Russell's sketch superimposed over a satellite picture of the harbor today.

            Of course what I would have done under similar circumstances doesn’t make any difference – but I would have run up full speed and tried to skin through before we bumped at any rate: but he rang up 2/3 astern. Before the result of 2/3 astern was noticed we hit, just abaft of no. 4 smoke pipe. You could see the side bend in just like a football – but unlike a football it didn’t spring out again. The force of this impact through the stern out a bit and he grabbed this opportunity to try to forge ahead – going 2/3 ahead. To protect the propeller he stopped before she banged again and this time she bumped the propeller guard – bending this a little – though from the bridge, the skipper and all thought it had been carried away.
            As soon as she was clear he rang up two thirds again and cleared the entrance though it was perfectly evident that the beach was only a stones throw away – (I have drawn the chart true to scale).

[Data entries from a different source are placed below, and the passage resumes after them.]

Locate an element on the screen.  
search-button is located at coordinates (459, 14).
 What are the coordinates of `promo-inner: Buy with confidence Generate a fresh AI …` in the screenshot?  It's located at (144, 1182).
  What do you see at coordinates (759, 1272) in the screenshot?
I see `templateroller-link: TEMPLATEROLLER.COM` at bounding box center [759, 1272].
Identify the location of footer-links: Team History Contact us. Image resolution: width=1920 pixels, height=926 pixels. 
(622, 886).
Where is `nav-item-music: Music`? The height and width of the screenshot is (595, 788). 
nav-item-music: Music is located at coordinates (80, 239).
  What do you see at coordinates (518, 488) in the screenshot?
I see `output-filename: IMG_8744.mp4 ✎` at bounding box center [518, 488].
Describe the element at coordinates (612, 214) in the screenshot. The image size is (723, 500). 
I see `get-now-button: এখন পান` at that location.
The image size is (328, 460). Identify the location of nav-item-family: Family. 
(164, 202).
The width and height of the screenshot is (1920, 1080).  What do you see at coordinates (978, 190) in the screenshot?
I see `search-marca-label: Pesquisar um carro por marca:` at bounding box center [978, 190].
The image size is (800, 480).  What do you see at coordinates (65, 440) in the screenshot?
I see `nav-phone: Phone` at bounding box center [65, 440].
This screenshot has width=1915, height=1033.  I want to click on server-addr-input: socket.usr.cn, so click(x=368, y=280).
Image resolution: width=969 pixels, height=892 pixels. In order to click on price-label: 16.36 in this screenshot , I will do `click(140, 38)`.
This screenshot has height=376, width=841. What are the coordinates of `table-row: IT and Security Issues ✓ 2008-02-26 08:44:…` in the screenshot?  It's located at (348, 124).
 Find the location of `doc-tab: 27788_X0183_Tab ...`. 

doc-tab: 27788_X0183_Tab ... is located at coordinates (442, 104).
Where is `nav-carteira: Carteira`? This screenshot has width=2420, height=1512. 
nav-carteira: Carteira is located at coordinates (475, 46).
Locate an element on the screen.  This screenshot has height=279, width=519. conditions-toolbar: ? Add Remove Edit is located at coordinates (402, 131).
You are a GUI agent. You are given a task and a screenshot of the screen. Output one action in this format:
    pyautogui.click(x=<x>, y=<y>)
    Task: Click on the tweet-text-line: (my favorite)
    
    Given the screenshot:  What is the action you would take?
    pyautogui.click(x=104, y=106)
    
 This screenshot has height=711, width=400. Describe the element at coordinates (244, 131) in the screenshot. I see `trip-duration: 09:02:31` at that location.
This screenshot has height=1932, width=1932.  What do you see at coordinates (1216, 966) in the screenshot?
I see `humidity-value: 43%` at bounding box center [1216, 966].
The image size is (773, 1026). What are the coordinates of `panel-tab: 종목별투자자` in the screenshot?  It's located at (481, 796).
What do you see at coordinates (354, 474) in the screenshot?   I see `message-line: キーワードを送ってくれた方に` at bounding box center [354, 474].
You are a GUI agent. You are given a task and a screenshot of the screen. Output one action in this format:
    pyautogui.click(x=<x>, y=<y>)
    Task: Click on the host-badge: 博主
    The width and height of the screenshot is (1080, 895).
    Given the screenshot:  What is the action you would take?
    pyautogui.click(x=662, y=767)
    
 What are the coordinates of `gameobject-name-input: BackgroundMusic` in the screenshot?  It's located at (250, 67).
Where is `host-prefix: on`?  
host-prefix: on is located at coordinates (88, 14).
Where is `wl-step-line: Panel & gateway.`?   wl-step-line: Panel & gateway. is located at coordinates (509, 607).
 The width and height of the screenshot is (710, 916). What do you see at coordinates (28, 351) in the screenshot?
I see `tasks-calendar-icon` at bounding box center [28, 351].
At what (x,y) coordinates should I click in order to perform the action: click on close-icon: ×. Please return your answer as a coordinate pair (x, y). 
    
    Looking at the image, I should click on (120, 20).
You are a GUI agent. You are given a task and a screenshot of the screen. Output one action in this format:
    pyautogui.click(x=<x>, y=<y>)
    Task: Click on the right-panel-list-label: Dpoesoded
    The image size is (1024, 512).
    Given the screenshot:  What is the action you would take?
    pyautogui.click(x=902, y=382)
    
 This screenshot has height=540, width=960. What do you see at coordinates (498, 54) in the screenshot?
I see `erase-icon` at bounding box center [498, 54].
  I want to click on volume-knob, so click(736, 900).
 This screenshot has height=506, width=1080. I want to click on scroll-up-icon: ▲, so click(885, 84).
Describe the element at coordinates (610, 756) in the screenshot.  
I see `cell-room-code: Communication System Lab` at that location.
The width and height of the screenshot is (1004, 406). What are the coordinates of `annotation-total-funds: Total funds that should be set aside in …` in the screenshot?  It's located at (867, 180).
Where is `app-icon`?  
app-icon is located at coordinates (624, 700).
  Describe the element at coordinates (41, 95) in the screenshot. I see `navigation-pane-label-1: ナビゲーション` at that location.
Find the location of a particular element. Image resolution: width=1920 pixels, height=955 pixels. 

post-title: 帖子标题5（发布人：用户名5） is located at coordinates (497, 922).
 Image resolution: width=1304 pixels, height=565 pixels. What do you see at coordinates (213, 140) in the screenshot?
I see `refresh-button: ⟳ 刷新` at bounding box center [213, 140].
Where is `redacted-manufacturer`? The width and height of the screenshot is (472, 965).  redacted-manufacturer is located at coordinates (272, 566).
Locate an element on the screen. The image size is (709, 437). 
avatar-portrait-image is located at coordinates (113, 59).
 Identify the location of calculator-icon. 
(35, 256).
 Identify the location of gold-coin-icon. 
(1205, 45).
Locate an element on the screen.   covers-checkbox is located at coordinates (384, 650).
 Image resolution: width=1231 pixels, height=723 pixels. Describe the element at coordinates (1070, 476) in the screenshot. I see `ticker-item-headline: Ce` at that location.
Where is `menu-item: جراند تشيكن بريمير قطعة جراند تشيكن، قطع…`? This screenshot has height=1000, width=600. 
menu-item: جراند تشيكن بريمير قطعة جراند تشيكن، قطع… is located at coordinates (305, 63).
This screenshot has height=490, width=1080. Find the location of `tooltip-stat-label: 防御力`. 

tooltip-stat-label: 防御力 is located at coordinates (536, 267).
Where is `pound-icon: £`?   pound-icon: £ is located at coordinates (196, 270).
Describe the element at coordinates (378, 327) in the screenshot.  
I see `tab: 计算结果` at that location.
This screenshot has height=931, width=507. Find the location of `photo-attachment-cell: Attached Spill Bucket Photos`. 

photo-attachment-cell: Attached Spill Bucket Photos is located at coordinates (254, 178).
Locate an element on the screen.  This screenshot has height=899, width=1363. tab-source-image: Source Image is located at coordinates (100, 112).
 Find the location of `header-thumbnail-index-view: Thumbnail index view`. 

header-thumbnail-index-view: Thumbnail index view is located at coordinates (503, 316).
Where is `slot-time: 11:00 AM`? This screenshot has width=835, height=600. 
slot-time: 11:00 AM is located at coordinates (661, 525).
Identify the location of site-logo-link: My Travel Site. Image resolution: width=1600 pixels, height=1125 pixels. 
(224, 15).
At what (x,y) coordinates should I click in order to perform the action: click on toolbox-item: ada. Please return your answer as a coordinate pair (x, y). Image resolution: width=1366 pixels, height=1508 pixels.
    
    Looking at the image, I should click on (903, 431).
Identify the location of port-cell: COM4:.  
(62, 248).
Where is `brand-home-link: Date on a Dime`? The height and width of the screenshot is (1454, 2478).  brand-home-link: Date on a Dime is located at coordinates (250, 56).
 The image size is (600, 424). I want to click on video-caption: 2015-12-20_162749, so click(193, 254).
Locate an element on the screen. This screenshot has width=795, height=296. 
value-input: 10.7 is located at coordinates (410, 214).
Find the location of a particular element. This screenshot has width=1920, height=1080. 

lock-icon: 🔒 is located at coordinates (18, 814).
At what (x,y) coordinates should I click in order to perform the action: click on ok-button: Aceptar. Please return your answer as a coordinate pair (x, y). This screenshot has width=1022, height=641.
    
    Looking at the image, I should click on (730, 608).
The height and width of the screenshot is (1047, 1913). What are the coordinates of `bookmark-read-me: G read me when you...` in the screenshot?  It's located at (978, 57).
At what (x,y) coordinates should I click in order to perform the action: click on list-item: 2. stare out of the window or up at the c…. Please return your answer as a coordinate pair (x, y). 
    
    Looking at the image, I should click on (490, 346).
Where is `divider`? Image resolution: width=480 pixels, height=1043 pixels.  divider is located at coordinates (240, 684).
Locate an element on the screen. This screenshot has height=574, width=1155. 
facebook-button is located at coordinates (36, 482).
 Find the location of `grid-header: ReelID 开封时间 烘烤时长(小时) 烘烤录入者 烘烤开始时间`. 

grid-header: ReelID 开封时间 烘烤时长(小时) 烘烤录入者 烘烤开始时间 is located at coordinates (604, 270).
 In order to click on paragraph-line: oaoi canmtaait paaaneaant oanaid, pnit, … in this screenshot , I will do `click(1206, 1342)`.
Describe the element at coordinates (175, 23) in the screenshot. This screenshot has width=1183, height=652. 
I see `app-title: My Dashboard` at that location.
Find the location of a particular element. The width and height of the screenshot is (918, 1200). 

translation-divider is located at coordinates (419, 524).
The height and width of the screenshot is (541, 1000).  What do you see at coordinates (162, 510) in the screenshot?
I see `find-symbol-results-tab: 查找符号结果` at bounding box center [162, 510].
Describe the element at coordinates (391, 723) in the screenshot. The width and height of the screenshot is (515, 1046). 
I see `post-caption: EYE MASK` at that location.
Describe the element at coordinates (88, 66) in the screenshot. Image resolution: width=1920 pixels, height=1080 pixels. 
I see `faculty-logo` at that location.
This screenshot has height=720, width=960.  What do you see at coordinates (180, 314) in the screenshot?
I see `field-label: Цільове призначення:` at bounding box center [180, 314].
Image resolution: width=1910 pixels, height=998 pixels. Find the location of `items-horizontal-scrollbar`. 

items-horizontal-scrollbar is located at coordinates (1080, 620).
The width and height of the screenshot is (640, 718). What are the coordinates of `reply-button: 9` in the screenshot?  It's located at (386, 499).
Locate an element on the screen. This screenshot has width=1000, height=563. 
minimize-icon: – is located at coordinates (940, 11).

The instant the stern was clear he rang up two thirds astern but it was too late – we were going aground on the beach. So he let go an anchor to help stop his motion. We stopped all right when our nose ran into the sandy beach.
            Then we ran two lines ashore to the oil dock – from bow and stern. To do this we had to launch a boat – a dozen times this little dory nearly capsized but finally the lines were made fast. Then we heaved in on the lines and gave full speed astern on the engines and she came off slick as an ax. By noon we were tied up and oil coming aboard. It didn’t seem to worry Capt. Fletcher any. He was very cool all the time and never swore or showed any signs of weakening.
            After lunch he ordered me to go to the American consul – report our arrival and tell him that so far as he, Capt. Fletcher, was concerned, the official call of courtesy by the consul might be omitted, for he himself would call on the consul at 2:30. The consul was agreeable and so the Capt. is making his call.
            Dressed in my spiffy whites, down the main streets of Salina Cruz to call on the consul I felt like quite a personage.
            The place boasts 5000 inhabitants and four white people. It is typically Mexican – the numerous hounds – scantily clad, barefoot natives. Fruit vendors mostly women, met us on the dock. In town the narrow sandy streets are deserted except for a wild pig here and there and prehistoric wooden carts with cumbersome wooden wheels drawn by runty, bony, oxen. Nothing seems to thrive, the children are skinny, all are small of stature and the men can’t even grow a healthy appearing mustache. A flock of goats and kids obstructed the crossing at one street and even they were stunted, scrawny animals.
            We passed the city garrison. An ordinary Mexican structure was a long veranda along its front. The wall was completely covered with cartridge belts, hung there and numerous rifles leaned against it. A sentinel stood by the door in a strictly military posture, absolutely rigid, the gun by his side almost as long as he was tall. He looks neither to the right or left – yet I believe he saw everything. Next to the irregular mass of flat rocks bordering the street which I took to be a sidewalk was built a barricade of brick four feet high and two feet thick with rifle slits in it every few feet.